Here, \( \mu \) is the magnetic moment, \( B \) is the magnetic field strength, and \( \theta \) is the angle between the magnetic moment vector and the magnetic field.

In the provided exercise, the loop's plane is parallel to the magnetic field, meaning \( \theta = 0^{\circ} \). This results in \( \sin 0^{\circ} = 0 \), so the torque is zero.

In a scenario where \( \theta = 90^{\circ} \), the torque is maximized because \( \sin 90^{\circ} = 1 \). This is vital for understanding how to position loops in applications like electric motors for maximum efficiency.
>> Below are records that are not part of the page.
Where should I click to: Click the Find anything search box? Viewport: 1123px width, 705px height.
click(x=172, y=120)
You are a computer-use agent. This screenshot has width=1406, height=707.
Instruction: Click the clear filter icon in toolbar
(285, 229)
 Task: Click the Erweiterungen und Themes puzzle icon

A rectangular loop in a magnetic field offers a clear visual for examining the interactions between current and magnetic force. The shape of the loop influences how effectively it interacts with the magnetic field.
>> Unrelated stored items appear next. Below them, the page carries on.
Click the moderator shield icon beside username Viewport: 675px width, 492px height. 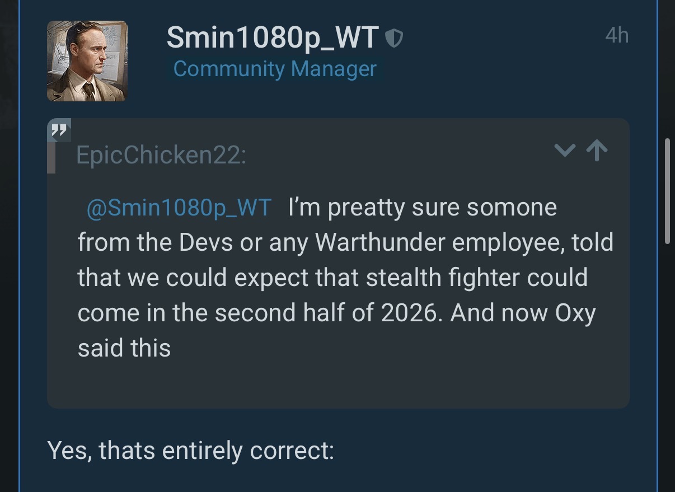pyautogui.click(x=395, y=39)
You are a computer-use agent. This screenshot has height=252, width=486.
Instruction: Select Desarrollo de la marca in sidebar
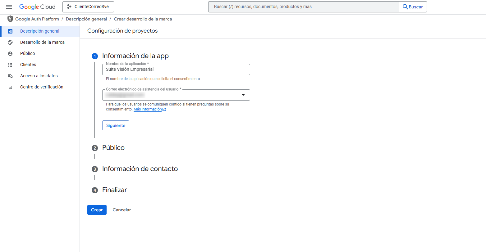(x=42, y=42)
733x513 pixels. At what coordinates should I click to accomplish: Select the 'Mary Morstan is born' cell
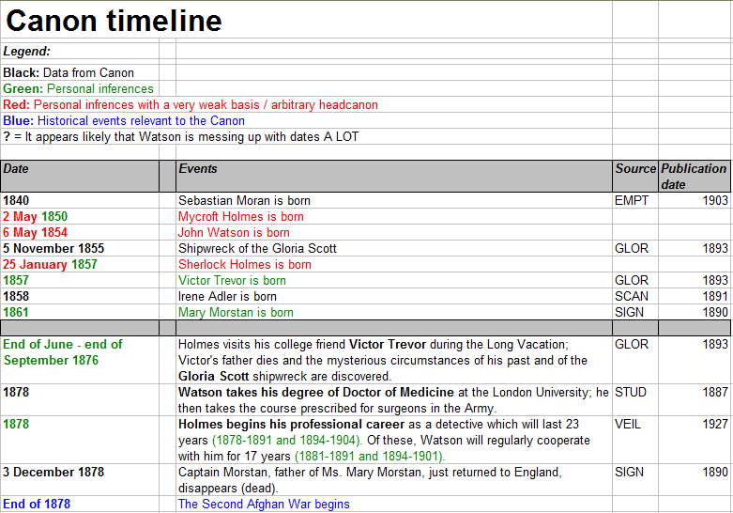[x=236, y=312]
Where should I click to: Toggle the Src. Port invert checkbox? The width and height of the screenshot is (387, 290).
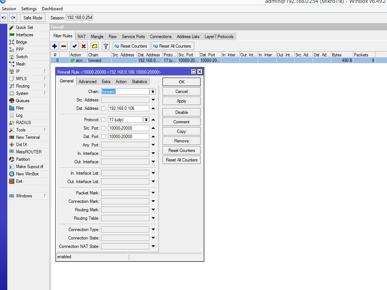pyautogui.click(x=103, y=128)
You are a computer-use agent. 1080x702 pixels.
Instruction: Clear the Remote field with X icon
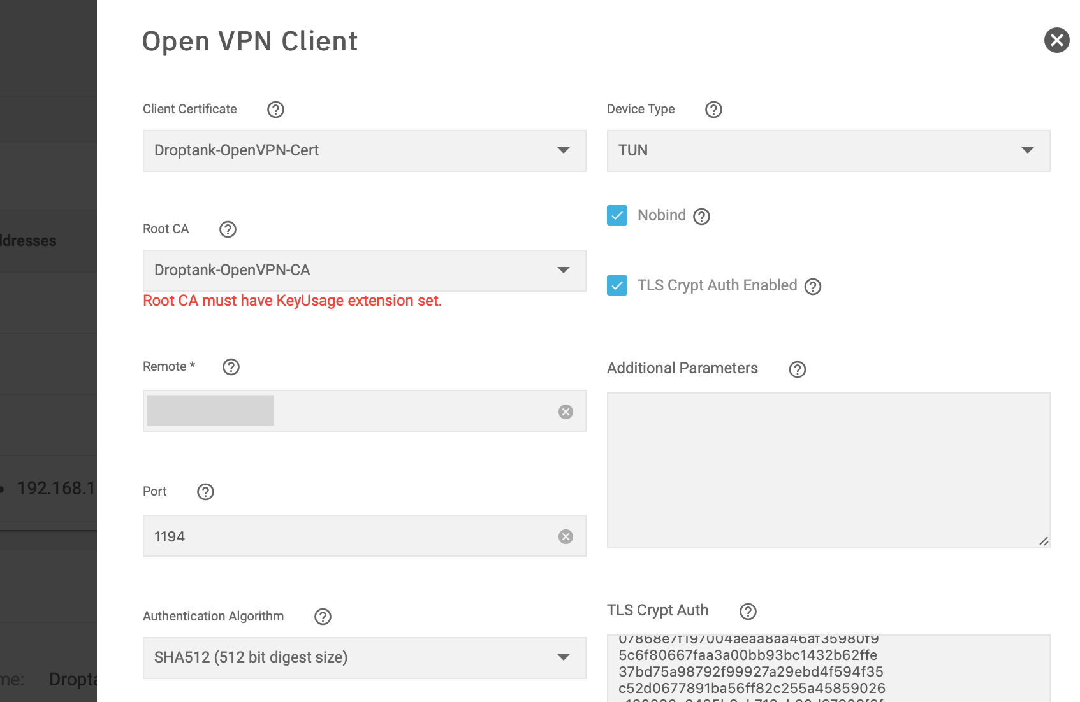(566, 412)
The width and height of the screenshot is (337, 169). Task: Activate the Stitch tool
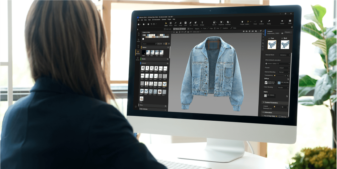[x=175, y=23]
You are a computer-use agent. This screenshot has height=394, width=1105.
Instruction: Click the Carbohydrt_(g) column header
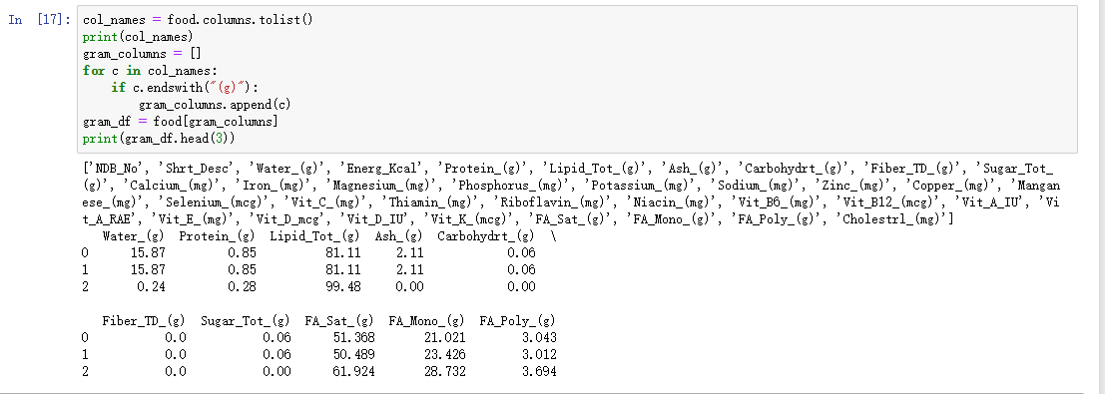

A loop with sides measuring 5.0 cm by 8.0 cm, as in the given problem, forms a rectangle that can maximize the magnetic force when the orientation is optimal. The area of the loop, important for calculating magnetic moment, is given by multiplying its sides: \( A = 5.0 \text{ cm} \times 8.0 \text{ cm} = 0.004 \text{ m}^2 \).

This concept illustrates the importance of the area and shape in determining the loop's interaction with the magnetic field. By reshaping this loop with the same perimeter into a different configuration, such as a square, one can achieve different magnetic properties and achieve maximum torque as needed.

Magnetic force calculations are essential in determining how loops behave in a magnetic field. While the torque depends on factors like area and angle, the magnetic moment \( \mu \) is critical.

• \( \mu = I \times A \)

Current \( I \) in amperes and area \( A \) contribute directly to \( \mu \). In our exercise, the loop's current is 6.2 A with an area of 0.004 m², producing a magnetic moment of 0.0248 A·m².

By understanding these calculations, one can manipulate variables such as current, area, and shape to optimize systems. For instance, adjusting a loop into a square shape with the same wire length maximizes both the area and subsequently, the obtainable torque. This insight aids in various applications, from magnetic sensors to electric motor design.